EU verweigert Großbritannien Freifahrtschein in Binnenmarkt  

  08 März 2018    Gelesen: 675
EU verweigert Großbritannien Freifahrtschein in Binnenmarkt
 

Brüssel/London (Reuters) - Die Europäische Union will Banken aus Großbritannien bei einem Freihandelsabkommen keinen unbegrenzten Zugang zum Binnenmarkt gewähren.

 

Nach dem Brexit sei das Königreich ein Drittland, heißt es zur Begründung im Entwurf für die Verhandlungs-Leitlinien der EU-Staaten, der am Mittwoch in die 27 Hauptstädte verschickt wurde. Die Leitlinien sollen den EU-Unterhändlern als Rahmen dienen, wenn sie mit der Regierung in London über die künftigen Beziehungen zwischen der EU und Großbritannien nach dem Brexit beraten.

“Es wäre das erste Freihandelsabkommen der Geschichte, das die wirtschaftlichen Beziehungen löst und nicht festigt”, sagte EU-Ratspräsident Donald Tusk mit Blick auf den von ihm ausgearbeiteten Entwurf. Der Handel zwischen Großbritannien und der EU werde komplizierter und teurer. Der Sprecher der britischen Premierministerin Theresa May forderte mehr Kreativität der EU.

Im Entwurf heißt es, dass der Marktzugang für Dienstleister aus Großbritannien unter den Regeln des jeweiligen Gastlandes gewährt werden sollte. Außerhalb der Zollunion und des Binnenmarktes zu sein bedeute, dass Störungen der Handelsströme unvermeidlich seien. Die britische Regierung hatte ein umfassenderes Angebot der EU anvisiert, das auch den freien Zugang für die Banken aus der Londoner City enthält.

HAMMOND WARNT EU VOR AUSSCHLUSS BRITISCHER BANKEN
Der britische Finanzminister Philip Hammond warnte indes, dass die Frage der Finanzdienstleistungen kein Nullsummenspiel sei, bei dem Großbritannien nur verlieren und die EU nur gewinnen könne. “Es sollte keine Illusion darüber geben, dass es zu erheblichen Zusatzkosten für EU-Verbraucher und Firmen kommt, wenn der britische Finanzdienstleistungssektor von der EU abgeschnitten wird”. Die Finanzdienstleister machen zehn Prozent der britischen Wirtschaftsleistung aus. Es ist die einzige Branche, in dem das Königreich gegenüber der EU einen Handelsüberschuss hat. In der EU machen sich zugleich Paris, Frankfurt oder Dublin Hoffnung, viele Banken anzulocken.

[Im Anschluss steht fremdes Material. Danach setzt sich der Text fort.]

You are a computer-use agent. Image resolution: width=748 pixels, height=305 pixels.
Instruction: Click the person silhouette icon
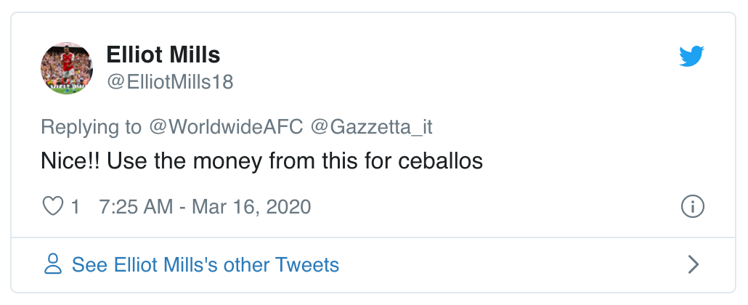click(x=53, y=264)
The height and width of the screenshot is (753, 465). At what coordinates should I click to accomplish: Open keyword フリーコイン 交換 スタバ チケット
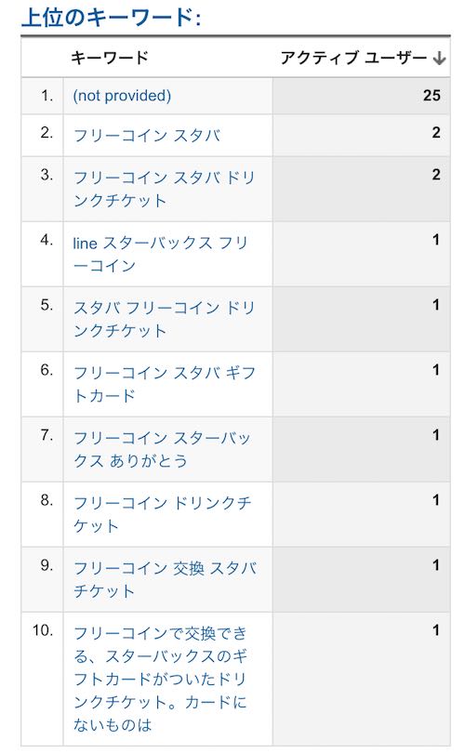[x=165, y=579]
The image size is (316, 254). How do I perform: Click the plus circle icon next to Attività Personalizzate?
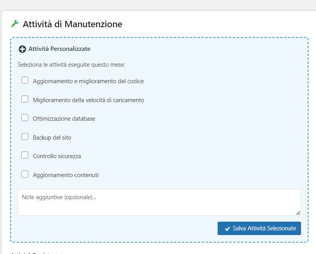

Tusk betonte, dass die EU Großbritannien nicht die Rechte von Norwegen zubilligen könne, während es nur die Pflichten von Kanada habe. Norwegen ist kein EU-Mitglied, gehört aber zum Europäischen Wirtschaftsraum und zahlt für den Zugang zum Binnenmarkt in den EU-Haushalt ein. Mit Kanada hat die EU ein Freihandelsabkommen (Ceta), das keinen freien Zugang von kanadischen Finanzdienstleistern zum europäischen Markt umfasst. In dem Entwurf für die Leitlinien heißt es, dass es keine Rosinenpickerei geben könne, indem bestimmte Regeln für einzelne Bereiche aufgestellt würden. In dem Handelsabkommen sollte es aber einen zollfreien Warenverkehr geben.

Großbritannien tritt am 29. März 2019 aus der EU aus. Daran soll sich eine Übergangsphase anschließen, deren genauer Zeitraum noch ausgehandelt werden muss. Hammond sagte, die Entscheidung darüber solle beim nächsten EU-Gipfel Ende März fallen.

Der deutsche Handel forderte von der britischen Seite, konkrete Vorschläge vorzulegen, wie die künftigen Wirtschaftsbeziehungen gestaltet werden sollen. “Auch für die britische Wirtschaft wäre eine konkretere Herangehensweise an die Verhandlungen empfehlenswert”, sagte BGA-Präsident Holger Bingmann.